Adjusting to publicly dating, calling him my boyfriend, etc. has been such a strange experience. I'd been single for the longest period in my life since I was 15, and now suddenly he's real and he's interested and he was here and I didn't have to fight to get him here, and it's bizarre to me that he even exists!

I think everything is still kind of new and exciting and hasn't quite settled down yet, but I also feel really comfortable with him. I've still got that nagging feeling in the back of my mind that he's going to lose interest, though, and I'm quite sure this is mainly a result of the amount of time I spent struggling to repair my last relationship, where I spent over a year walking on eggshells trying to get my ex to straighten out. A tiny bit of it also stems from the way Brendan communicates via text, and that is something that I have brought up and that he has acknowledged, but he has been really, really good about doing better in that regard, and I'm doing better at reminding myself that no, he has not lost interest, he is just not communicating effectively.

I've already purchased my tickets to go up to see him at the end of May during memorial day weekend, so thankfully I've got that settled and I don't need to worry about it (as I am prone to do). It's three months away, but I'm so thankful that he lives close enough that I can afford to go see him several times a year. I would much rather spend my money on that than the fluff I'd spend it on otherwise (mainly clothes and food, things I really don't need more of).
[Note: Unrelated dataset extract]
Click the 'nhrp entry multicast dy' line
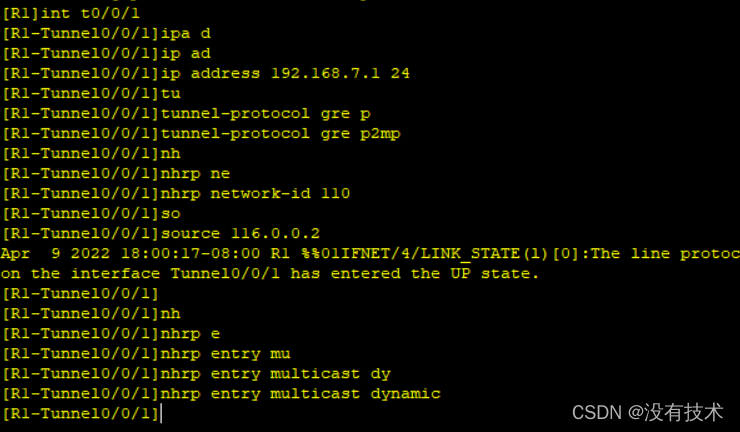This screenshot has height=432, width=740. coord(196,374)
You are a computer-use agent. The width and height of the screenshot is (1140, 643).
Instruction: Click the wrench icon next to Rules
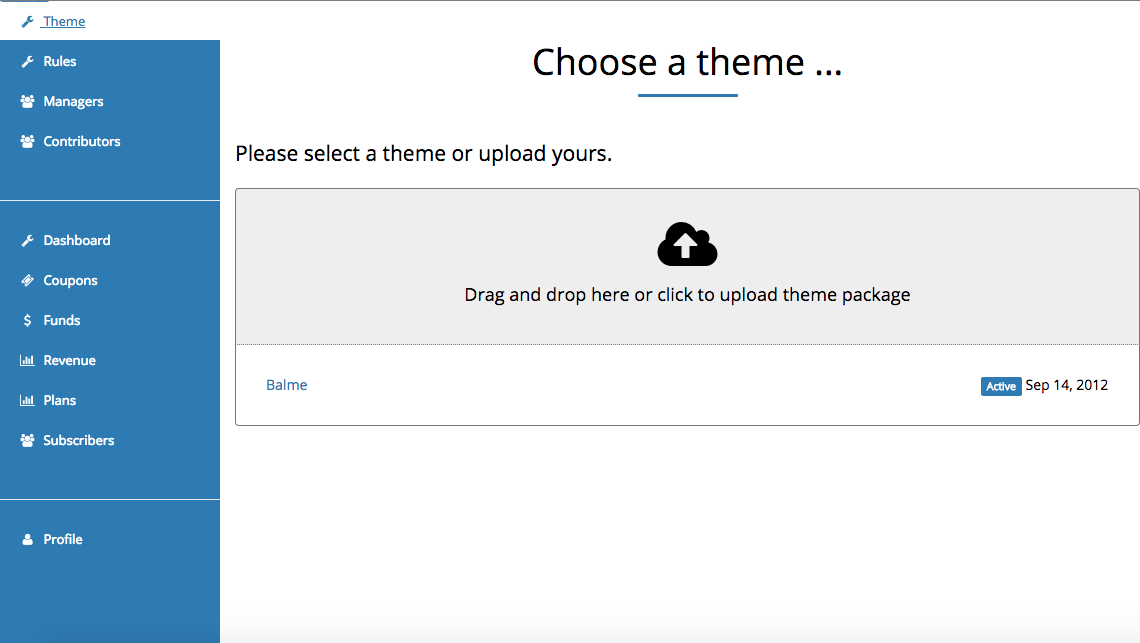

Future plans have kind of been crossing my mind a lot lately, though, I think mainly because we just don't know what he'll be doing after March ends. He's looking into masters programs as well as jobs, and I worry a little about his jobs because the nature of his work is often seasonal or temporary, as he works in conservation biology and a lot of this involves a field season during spring and summer, which is the kind of work he enjoys most. I feel like I may have to leave my job here and move to Canada if we're to close the distance. This isn't a bad thing, per se, but I do have a really good job here and I'd be well on track to a fulfilling lifelong career if I stayed. Unfortunately, I think it would also be much easier for me to get a job near him than for him to get a job near me (especially given the US climate with regard to visas and immigration), partly because of the nature of his work (often very specific to certain areas) and partly because of how broad my skillset is.